I have borrowed the syntax from .Net. I'm told that each of the following forms are equivalent so I've treated them identically.

 (?< name >pattern)
 (?' name 'pattern)

name should be a a piece of valid perl code. In a normal, interpolating regular expression, you would write (?<\$something...) if you wanted to have the result copied to the $something variable. That is, perl will interpolate your variables just like it always does.

The value of name may be arbitrary perl code. It must be a valid lvalue.

pattern is a normal pattern.

The entire expression is rewritten as:

 (pattern)(?{ name = $^N })

FUNCTIONS

Top

$rewritten_regexp = convert( $original_regexp )

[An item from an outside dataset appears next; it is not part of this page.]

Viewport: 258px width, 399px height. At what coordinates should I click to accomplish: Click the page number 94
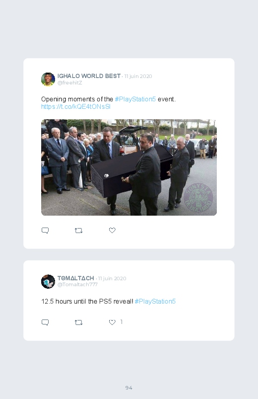[129, 388]
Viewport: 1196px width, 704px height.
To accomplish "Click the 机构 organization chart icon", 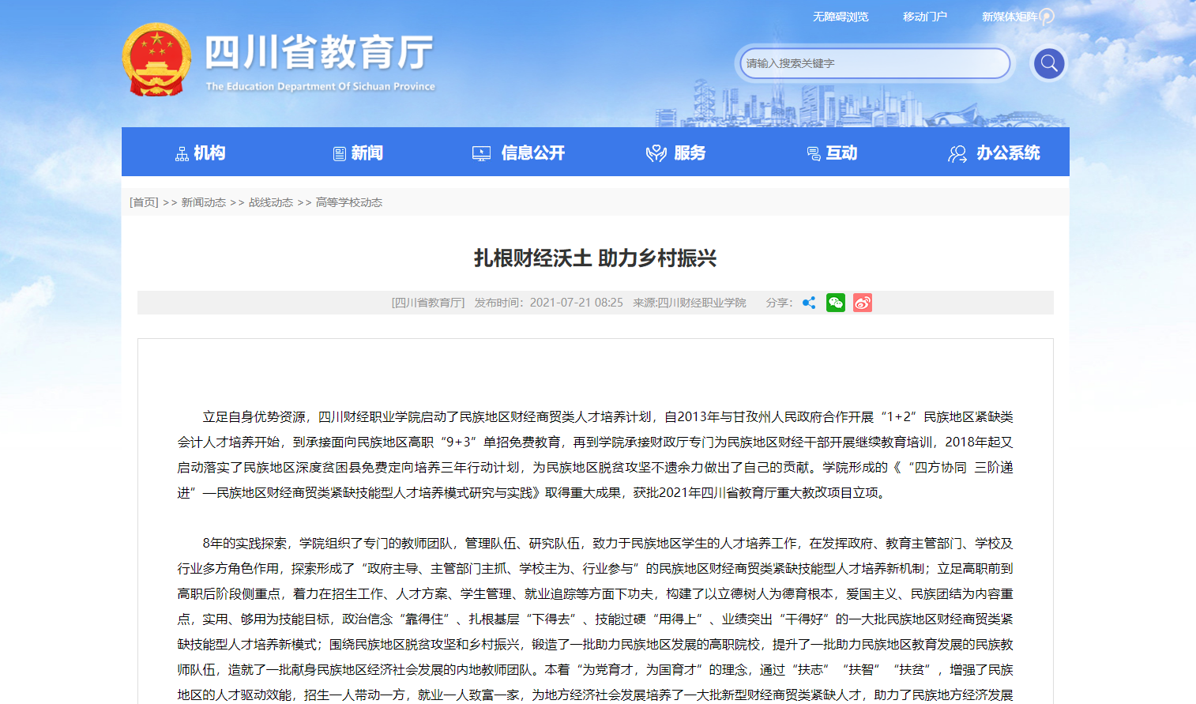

This function does all the work of converting a regular expression containing named capture expressions into an expression that can be used by perl. You only need this if you're going to be creating regular expressions at runtime.

 use re 'eval';
 $re = Regexp::NamedCapture::convert '(?<$var>...)'
 $re = qr/$re/

 use re 'eval';
 $re = Regexp::NamedCapture::convert "(?'\$var'...)";

use re 'eval' AND SECURITY

Top

This module functions by inserting (?{ code }) blocks into your expression. As a security feature, perl does not allow new (?{ ... }) blocks to be compiled once BEGIN-time has passed unless the programmer specifically lifts that restriction by including the use re 'eval' pragma.

If you trust all of the expressions that you're interpolating, you can use this safely. If you are accepting regular expressions from sources you might not trust, you should not use use re 'eval'.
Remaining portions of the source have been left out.